Trace-Based Java Testing: Deterministic Verification without Mocks

Real Runtime Data is the Ultimate Source of Truth. Writing unit tests manually is a losing battle against technical debt. BitDive captures the actual execution of your code and transforms it into Deterministic Verification suites, eliminating the need for manual mocking and giving you the Real Runtime Data required for AI-native development.
The Problem with Traditional Test Automation
Modern test automation has a hidden cost. Tools like Cypress, Playwright, and Mockito require QA engineers and developers to be full-time test maintainers. Even if AI writes the initial code, someone must review it, debug it, and fix it after every refactoring. The test framework becomes a "second product" that consumes resources.
Sure, you can use AI to create hundreds of tests in seconds. But then what? You're stuck debugging flaky tests, fixing brittle assertions, and updating mocks every time your API changes. AI-generated tests are probabilistic, they are guesses based on static code, often missing the nuance of production data.
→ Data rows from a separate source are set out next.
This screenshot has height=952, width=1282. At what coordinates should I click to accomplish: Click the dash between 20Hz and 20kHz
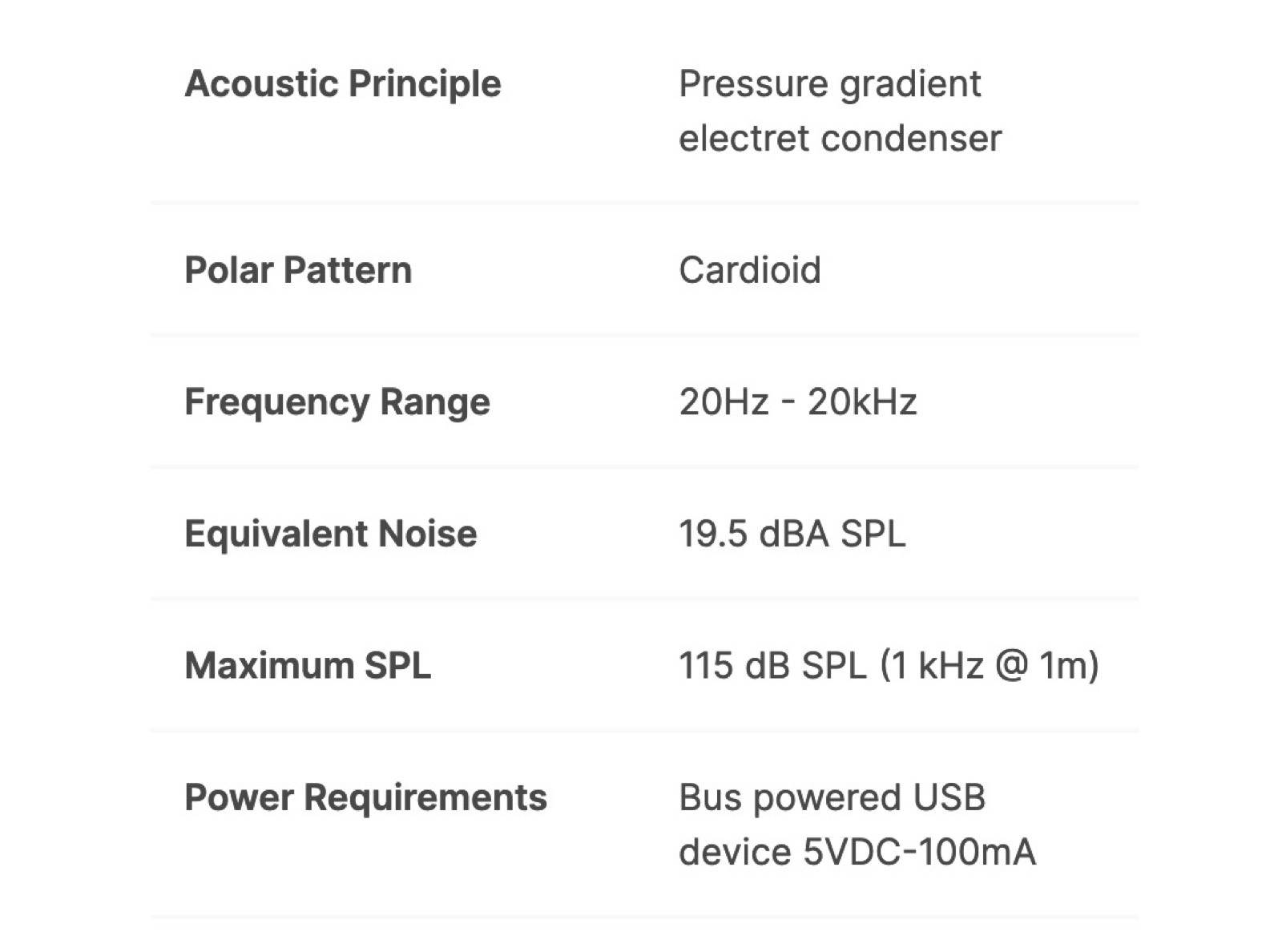(x=788, y=401)
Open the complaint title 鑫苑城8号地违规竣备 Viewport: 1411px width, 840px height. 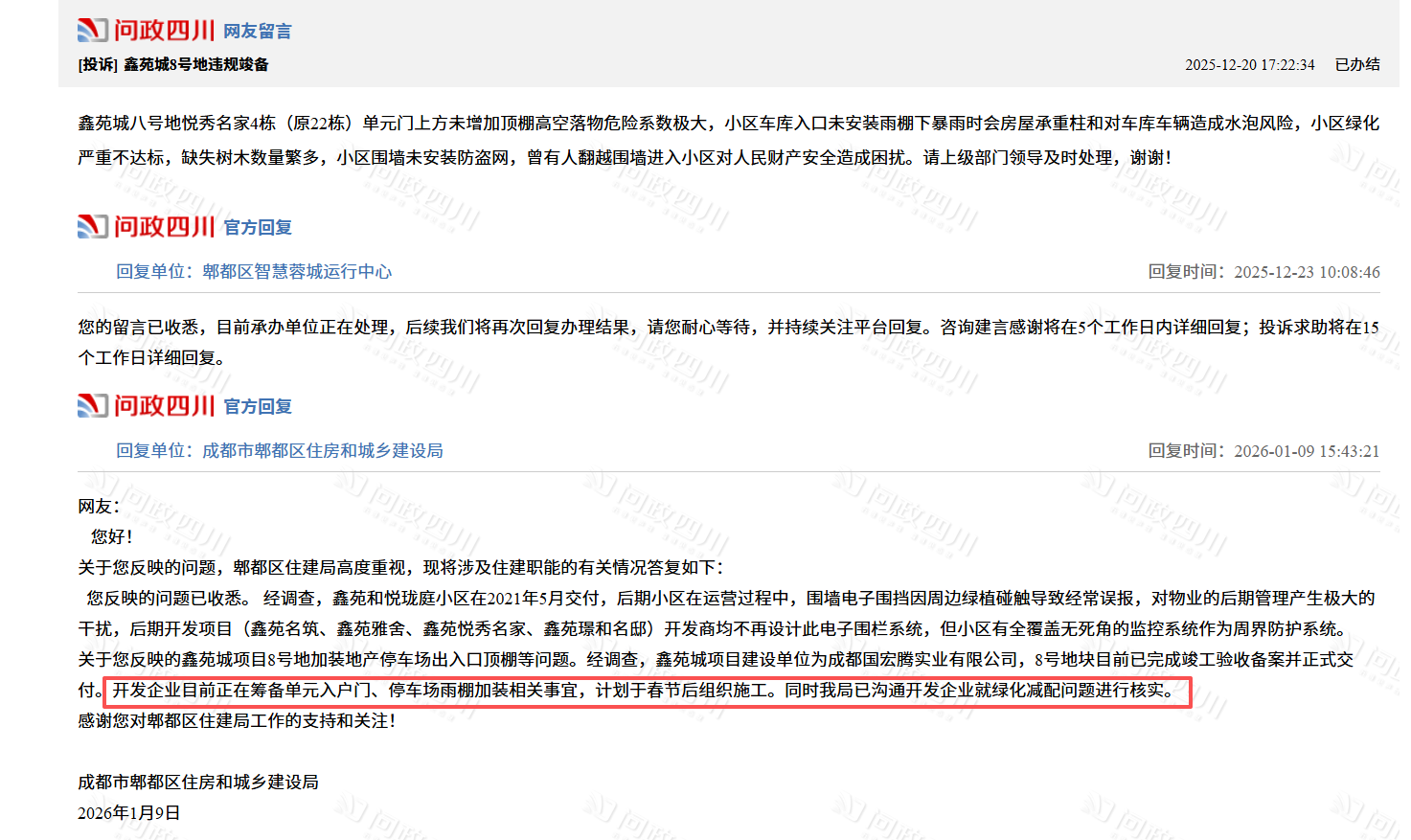point(196,64)
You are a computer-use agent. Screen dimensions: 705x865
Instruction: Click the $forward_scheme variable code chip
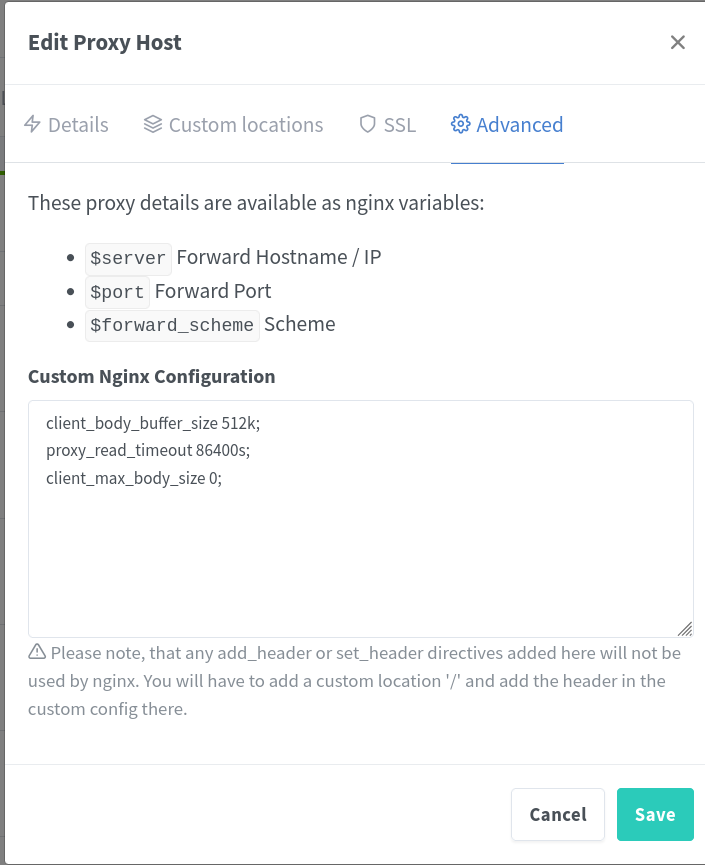point(172,326)
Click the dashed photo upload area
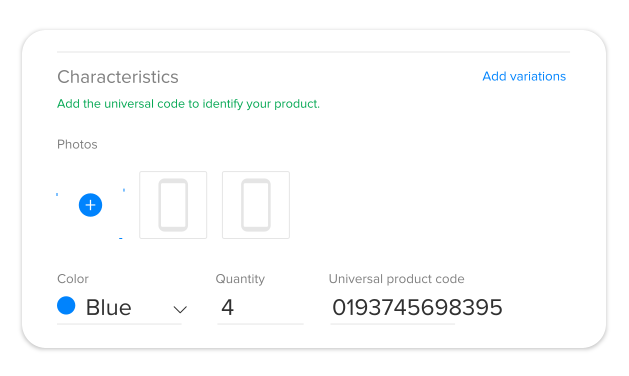This screenshot has height=376, width=629. 90,205
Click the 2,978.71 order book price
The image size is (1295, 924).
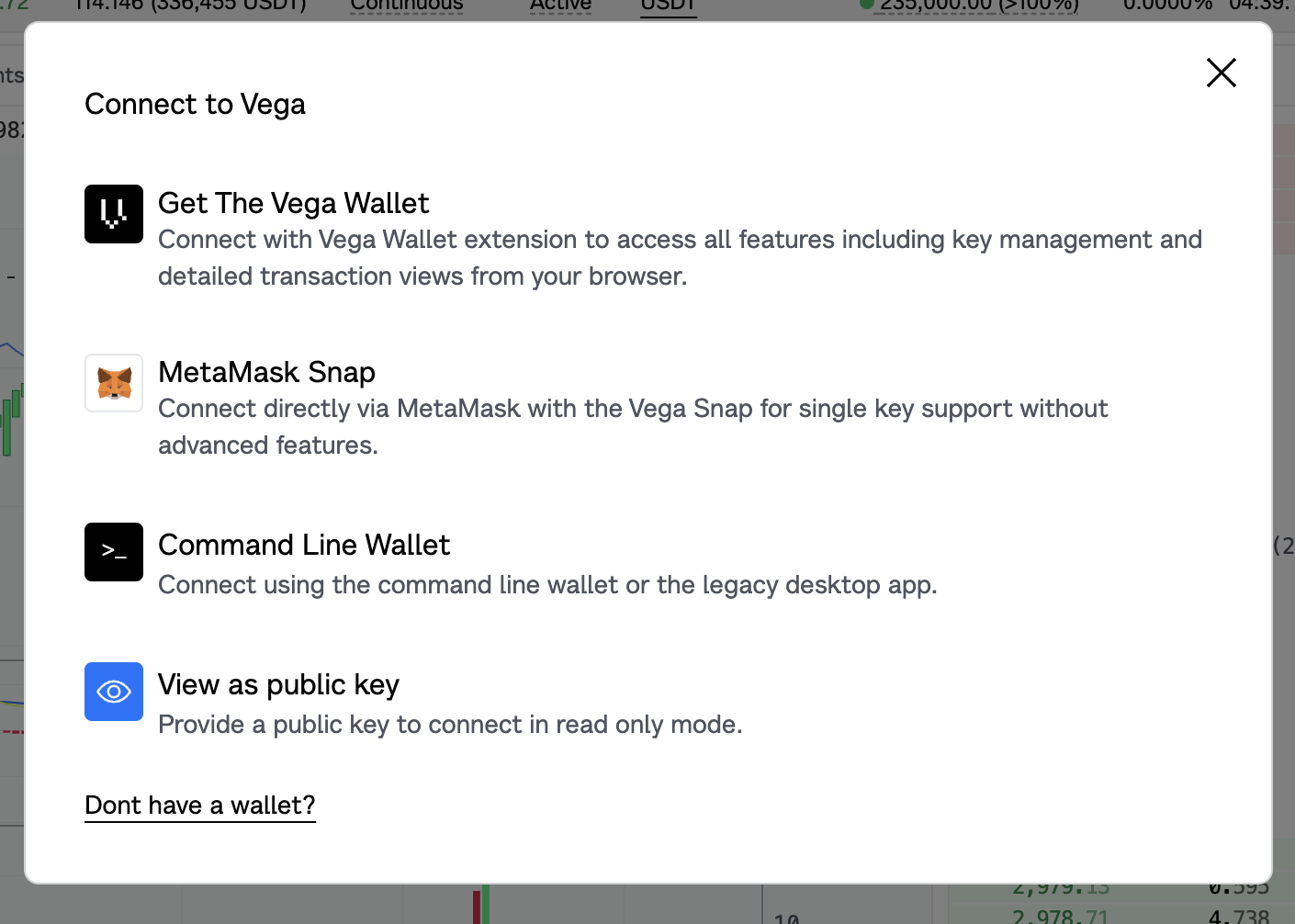pos(1060,916)
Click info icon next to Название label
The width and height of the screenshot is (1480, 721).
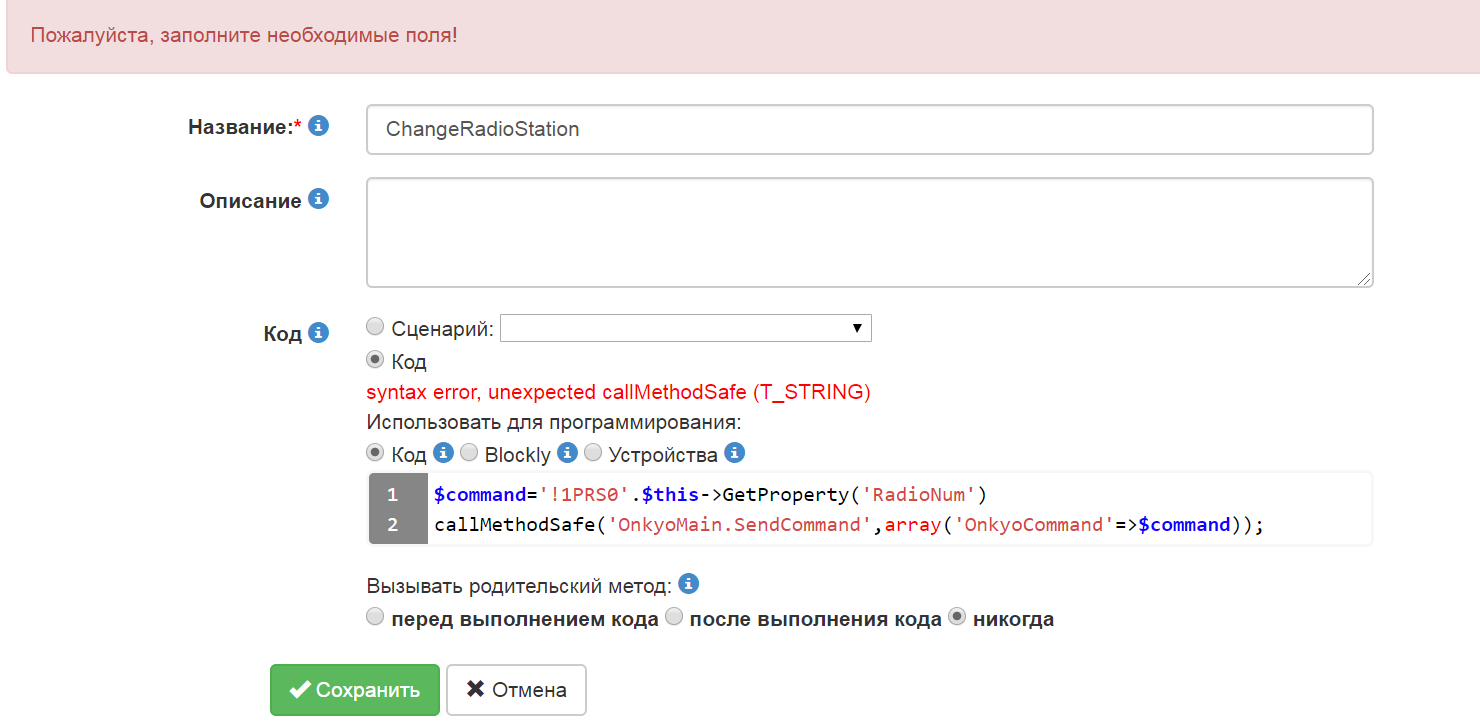coord(318,126)
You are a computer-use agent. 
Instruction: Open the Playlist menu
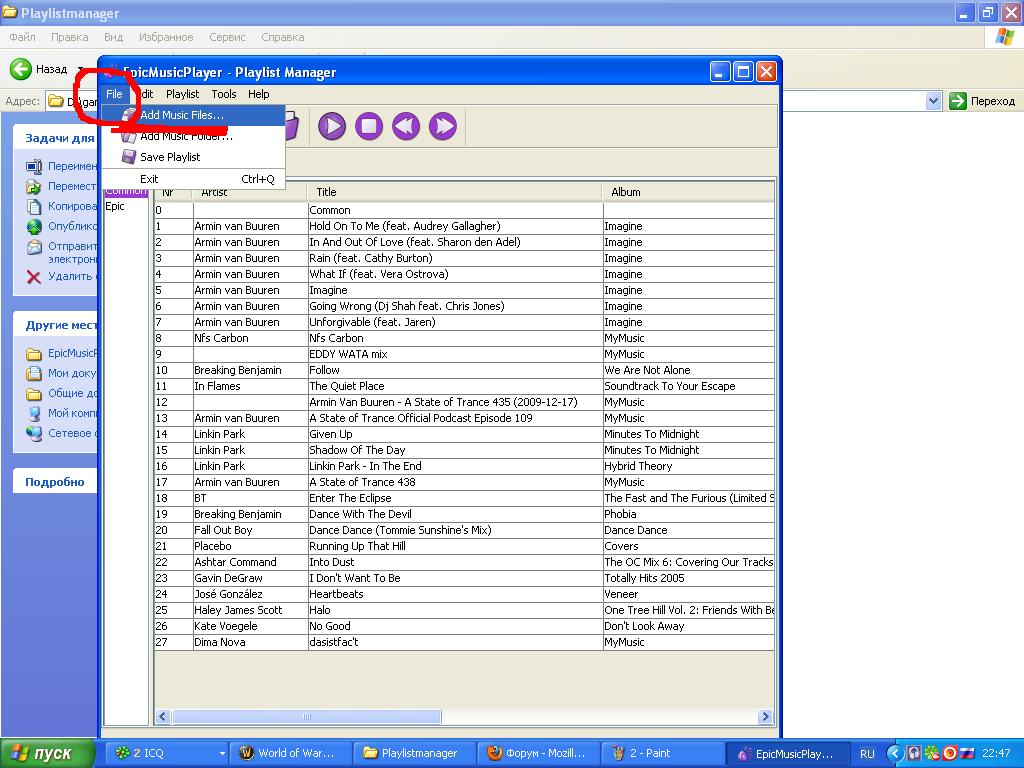tap(182, 94)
Even worse, traditional tests operate in a vacuum. They mock databases with "happy path" data and simulate services based on outdated assumptions. When they fail, you're left hunting through logs, attempting to reconstruct what happened.
A Different Approach: Trace-Based Testing
BitDive replaces manual test writing and AI guessing with a Trace-Based Testing process that creates robust unit and integration tests:
- Capture: Record the actual execution of key scenarios inside your service (from production or test environments).
- Replay: Turn these recordings into standard JUnit 5 tests that act as a regression baseline.
The key difference? BitDive doesn't guess what your code should do. It records what it actually did and verifies that behavior remains consistent. This is Deterministic Testing.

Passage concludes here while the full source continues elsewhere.